Brief
The expected answer is the set of lines in the data below between the line holding "قیمت تیرآهن (118, 1774)" and the line holding "こちら (715, 1153)", inclusive, written out exactly.

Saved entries

[Start of Attachment]

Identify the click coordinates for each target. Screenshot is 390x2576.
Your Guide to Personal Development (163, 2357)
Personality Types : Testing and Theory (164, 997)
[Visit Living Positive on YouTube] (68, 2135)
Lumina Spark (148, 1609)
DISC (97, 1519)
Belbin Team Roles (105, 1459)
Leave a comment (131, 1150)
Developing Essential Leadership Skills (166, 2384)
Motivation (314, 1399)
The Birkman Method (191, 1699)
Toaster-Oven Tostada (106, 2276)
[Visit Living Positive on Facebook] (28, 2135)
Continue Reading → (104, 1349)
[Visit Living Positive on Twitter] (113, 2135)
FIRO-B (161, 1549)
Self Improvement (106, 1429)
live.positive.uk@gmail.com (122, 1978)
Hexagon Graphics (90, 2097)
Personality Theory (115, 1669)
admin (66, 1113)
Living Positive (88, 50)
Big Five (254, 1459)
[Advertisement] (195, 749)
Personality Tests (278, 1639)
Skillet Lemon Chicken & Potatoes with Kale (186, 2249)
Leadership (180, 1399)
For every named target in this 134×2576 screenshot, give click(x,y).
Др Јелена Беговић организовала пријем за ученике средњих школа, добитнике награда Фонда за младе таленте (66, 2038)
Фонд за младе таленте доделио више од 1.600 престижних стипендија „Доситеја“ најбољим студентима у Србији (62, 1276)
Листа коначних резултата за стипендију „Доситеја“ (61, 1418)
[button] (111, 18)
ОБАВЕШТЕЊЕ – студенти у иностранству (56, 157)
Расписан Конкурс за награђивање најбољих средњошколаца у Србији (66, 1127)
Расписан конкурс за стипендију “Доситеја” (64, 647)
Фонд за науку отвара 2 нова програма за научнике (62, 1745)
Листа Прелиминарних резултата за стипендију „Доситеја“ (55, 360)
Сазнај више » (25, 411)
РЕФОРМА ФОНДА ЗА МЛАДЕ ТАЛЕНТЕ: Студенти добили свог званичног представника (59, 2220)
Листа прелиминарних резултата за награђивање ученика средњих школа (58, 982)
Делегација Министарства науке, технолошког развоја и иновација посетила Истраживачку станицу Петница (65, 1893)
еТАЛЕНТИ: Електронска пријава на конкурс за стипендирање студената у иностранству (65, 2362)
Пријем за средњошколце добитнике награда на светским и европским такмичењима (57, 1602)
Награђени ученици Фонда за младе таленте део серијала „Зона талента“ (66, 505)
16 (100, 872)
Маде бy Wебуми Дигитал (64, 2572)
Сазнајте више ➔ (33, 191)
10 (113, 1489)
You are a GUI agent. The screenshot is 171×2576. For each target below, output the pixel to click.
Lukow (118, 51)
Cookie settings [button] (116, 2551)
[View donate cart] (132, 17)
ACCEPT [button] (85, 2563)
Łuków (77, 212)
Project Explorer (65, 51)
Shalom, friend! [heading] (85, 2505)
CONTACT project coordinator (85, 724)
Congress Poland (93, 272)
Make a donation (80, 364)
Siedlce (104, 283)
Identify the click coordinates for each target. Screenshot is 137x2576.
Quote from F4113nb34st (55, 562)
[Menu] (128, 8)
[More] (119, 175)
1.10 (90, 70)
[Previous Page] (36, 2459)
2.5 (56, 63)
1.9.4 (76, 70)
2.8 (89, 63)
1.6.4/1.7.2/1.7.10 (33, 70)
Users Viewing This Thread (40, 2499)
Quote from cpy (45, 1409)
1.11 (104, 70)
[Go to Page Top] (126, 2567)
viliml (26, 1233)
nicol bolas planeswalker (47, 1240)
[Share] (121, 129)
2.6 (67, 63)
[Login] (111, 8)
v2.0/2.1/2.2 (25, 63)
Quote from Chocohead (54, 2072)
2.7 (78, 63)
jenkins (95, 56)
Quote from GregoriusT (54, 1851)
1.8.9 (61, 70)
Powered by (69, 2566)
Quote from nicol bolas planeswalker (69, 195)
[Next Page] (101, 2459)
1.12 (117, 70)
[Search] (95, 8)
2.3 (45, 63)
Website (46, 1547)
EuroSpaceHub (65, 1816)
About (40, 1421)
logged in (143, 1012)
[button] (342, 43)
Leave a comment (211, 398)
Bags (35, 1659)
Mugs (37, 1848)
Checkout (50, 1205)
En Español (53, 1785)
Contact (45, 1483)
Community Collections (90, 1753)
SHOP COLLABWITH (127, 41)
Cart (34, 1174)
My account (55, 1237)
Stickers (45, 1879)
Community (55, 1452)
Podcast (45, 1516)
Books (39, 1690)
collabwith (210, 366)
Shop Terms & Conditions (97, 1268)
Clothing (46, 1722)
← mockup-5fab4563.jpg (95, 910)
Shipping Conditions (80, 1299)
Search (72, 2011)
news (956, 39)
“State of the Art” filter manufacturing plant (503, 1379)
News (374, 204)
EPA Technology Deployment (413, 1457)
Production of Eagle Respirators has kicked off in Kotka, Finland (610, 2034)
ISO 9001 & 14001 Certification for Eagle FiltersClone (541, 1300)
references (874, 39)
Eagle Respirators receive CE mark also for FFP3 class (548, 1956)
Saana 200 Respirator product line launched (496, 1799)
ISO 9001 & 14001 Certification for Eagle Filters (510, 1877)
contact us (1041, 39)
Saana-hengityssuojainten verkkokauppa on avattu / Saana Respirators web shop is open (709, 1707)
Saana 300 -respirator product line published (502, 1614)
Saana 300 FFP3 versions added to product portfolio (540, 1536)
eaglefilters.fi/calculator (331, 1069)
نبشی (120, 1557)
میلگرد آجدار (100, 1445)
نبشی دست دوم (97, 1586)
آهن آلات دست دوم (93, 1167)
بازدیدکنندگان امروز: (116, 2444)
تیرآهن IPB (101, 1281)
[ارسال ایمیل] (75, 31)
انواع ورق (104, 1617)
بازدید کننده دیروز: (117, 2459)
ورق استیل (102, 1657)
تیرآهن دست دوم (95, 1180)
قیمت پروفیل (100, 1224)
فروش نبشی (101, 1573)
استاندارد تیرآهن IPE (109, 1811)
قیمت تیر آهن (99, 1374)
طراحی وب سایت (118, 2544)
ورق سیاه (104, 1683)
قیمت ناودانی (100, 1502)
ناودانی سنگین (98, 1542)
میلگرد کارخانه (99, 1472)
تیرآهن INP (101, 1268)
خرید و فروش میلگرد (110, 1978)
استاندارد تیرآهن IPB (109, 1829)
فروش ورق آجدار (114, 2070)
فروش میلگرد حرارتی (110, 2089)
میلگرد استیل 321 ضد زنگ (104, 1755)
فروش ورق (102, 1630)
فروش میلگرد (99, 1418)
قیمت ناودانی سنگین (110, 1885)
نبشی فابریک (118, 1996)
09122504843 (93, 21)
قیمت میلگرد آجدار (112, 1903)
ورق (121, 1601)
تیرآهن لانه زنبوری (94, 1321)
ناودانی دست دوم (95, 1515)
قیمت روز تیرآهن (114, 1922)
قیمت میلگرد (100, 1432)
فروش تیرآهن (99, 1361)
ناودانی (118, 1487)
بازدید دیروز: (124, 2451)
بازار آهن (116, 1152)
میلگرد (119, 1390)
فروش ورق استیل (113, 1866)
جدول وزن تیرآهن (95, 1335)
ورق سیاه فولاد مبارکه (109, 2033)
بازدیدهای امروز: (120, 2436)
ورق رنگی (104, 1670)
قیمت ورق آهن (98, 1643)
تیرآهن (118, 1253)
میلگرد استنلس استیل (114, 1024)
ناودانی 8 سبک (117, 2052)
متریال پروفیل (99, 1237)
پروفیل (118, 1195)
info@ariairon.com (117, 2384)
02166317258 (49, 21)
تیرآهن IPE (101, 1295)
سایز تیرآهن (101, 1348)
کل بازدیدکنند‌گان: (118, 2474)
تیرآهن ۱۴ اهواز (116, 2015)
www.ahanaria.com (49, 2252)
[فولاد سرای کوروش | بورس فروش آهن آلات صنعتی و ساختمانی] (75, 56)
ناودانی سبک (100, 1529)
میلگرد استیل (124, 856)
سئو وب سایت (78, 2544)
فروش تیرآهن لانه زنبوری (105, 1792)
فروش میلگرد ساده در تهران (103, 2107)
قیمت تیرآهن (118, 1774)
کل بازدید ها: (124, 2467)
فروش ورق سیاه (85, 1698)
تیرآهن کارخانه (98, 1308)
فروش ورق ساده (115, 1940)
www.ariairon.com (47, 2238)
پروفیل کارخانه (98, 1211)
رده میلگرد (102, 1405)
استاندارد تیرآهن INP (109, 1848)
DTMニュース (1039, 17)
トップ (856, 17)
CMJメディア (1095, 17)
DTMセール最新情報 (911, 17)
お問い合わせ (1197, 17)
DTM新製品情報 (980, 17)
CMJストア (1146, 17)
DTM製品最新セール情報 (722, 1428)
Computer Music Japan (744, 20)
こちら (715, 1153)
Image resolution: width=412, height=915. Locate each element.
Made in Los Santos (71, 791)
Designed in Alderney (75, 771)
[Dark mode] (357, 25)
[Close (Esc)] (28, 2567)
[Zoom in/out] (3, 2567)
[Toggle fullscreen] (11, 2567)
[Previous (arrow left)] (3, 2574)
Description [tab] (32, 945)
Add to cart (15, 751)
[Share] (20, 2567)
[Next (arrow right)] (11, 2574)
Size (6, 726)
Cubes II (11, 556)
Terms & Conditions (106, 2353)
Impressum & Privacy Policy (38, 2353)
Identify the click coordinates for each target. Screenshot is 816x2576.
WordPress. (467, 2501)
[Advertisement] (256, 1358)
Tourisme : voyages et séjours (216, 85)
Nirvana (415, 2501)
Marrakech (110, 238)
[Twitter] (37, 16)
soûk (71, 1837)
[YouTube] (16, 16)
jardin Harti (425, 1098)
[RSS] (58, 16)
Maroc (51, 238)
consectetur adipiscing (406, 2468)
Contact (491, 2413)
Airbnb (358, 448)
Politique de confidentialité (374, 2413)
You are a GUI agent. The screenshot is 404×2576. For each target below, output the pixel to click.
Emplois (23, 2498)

[End of Attachment]

Expected answer
قیمت تیرآهن (118, 1774)
کل بازدید ها: (124, 2467)
فروش ورق سیاه (85, 1698)
تیرآهن کارخانه (98, 1308)
فروش ورق ساده (115, 1940)
www.ariairon.com (47, 2238)
پروفیل کارخانه (98, 1211)
رده میلگرد (102, 1405)
استاندارد تیرآهن INP (109, 1848)
DTMニュース (1039, 17)
トップ (856, 17)
CMJメディア (1095, 17)
DTMセール最新情報 (911, 17)
お問い合わせ (1197, 17)
DTM新製品情報 (980, 17)
CMJストア (1146, 17)
DTM製品最新セール情報 (722, 1428)
Computer Music Japan (744, 20)
こちら (715, 1153)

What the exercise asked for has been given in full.